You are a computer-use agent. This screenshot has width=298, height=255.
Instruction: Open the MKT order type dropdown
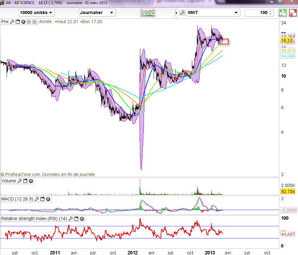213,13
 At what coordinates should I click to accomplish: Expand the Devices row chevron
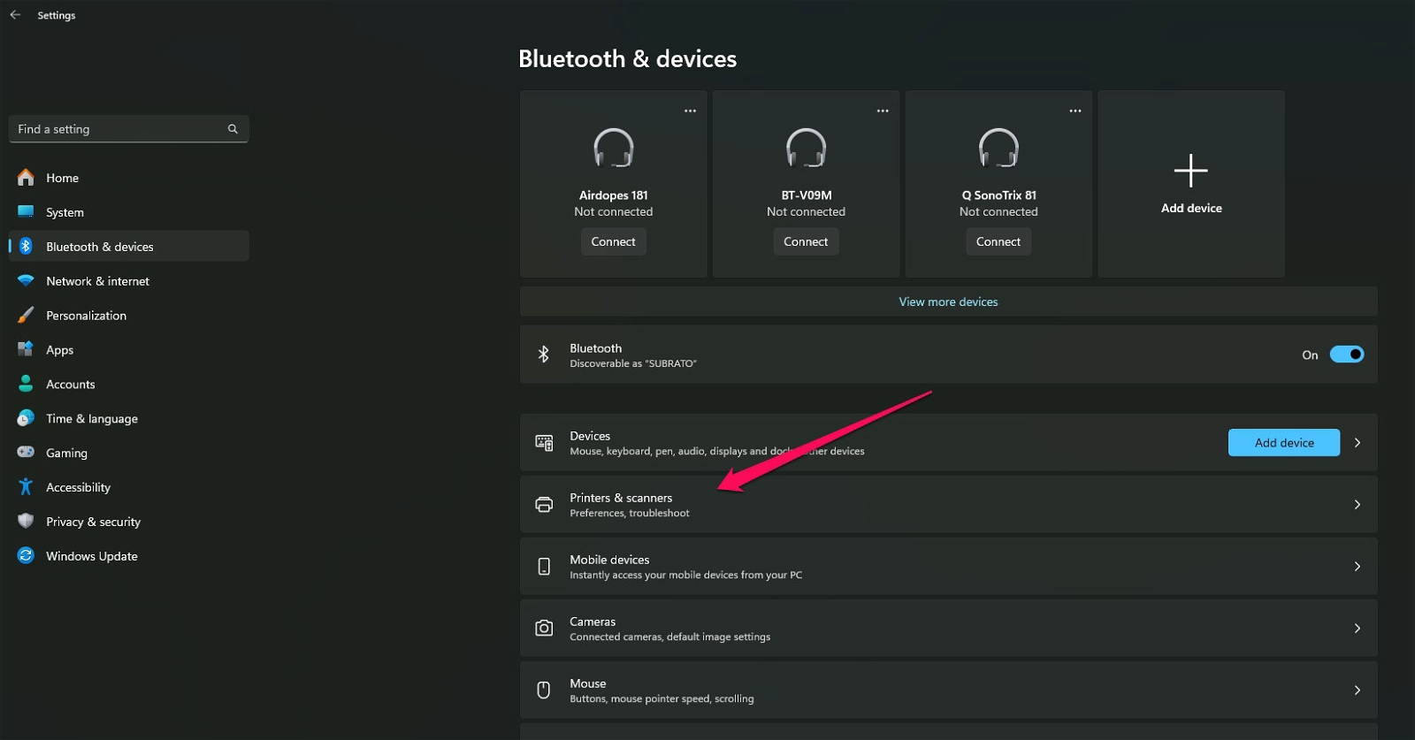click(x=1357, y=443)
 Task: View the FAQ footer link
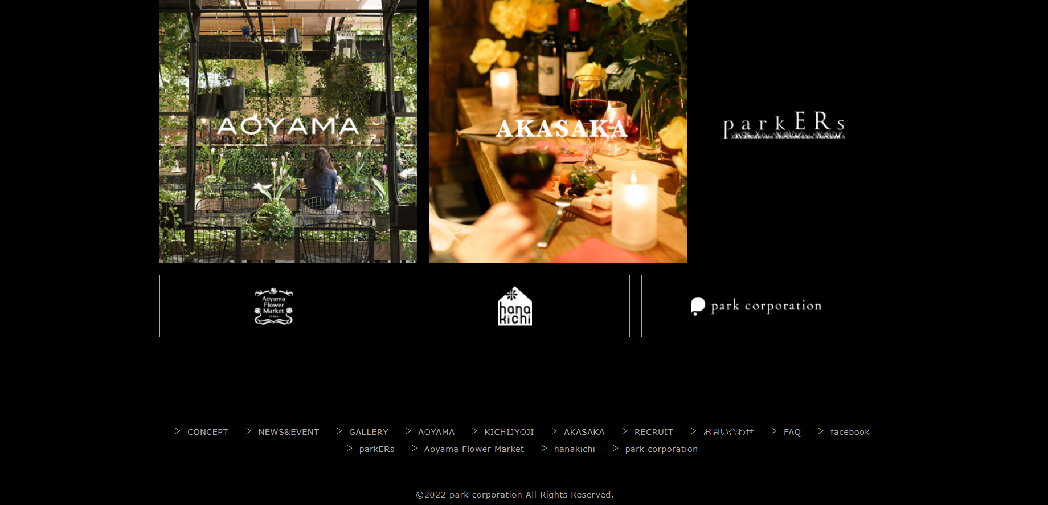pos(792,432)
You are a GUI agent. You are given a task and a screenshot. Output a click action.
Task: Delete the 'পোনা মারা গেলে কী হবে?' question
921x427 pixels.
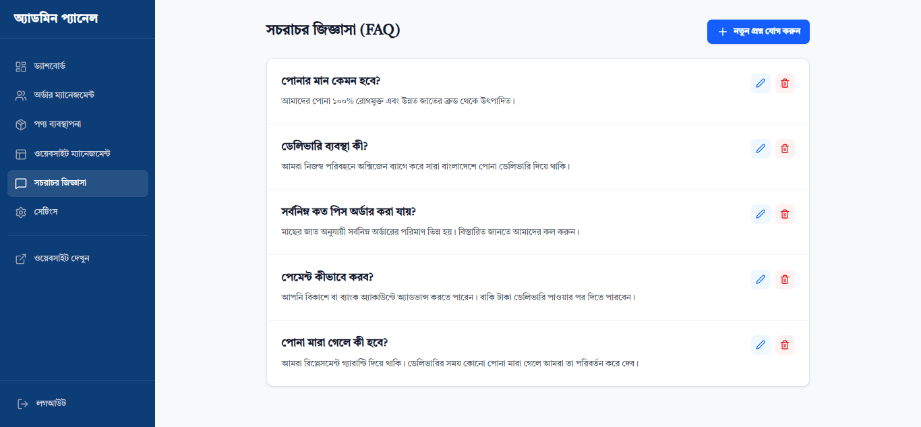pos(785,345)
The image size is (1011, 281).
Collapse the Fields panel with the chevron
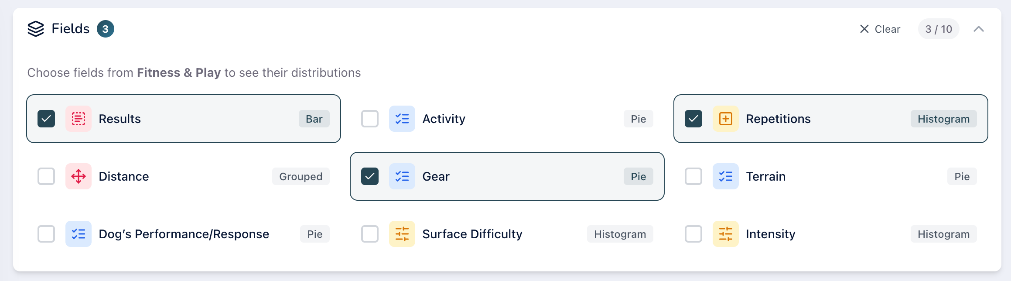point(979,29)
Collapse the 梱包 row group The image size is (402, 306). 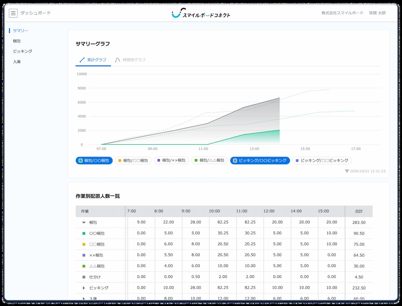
---
* **The problem**
Repeat all of the entries word for word, but omit the pictures.

* **Reply to the exercise**
You are a computer-use agent. This screenshot has width=298, height=255.
Instruction: Open the MKT order type dropdown
213,13
 At what coordinates should I click to accomplish: Expand the Devices row chevron
click(x=1357, y=443)
 Task: View the FAQ footer link
pos(792,432)
You are a GUI agent. You are given a task and a screenshot. Output a click action.
Task: Delete the 'পোনা মারা গেলে কী হবে?' question
921x427 pixels.
pos(785,345)
The image size is (1011, 281).
Collapse the Fields panel with the chevron
point(979,29)
Collapse the 梱包 row group The image size is (402, 306). 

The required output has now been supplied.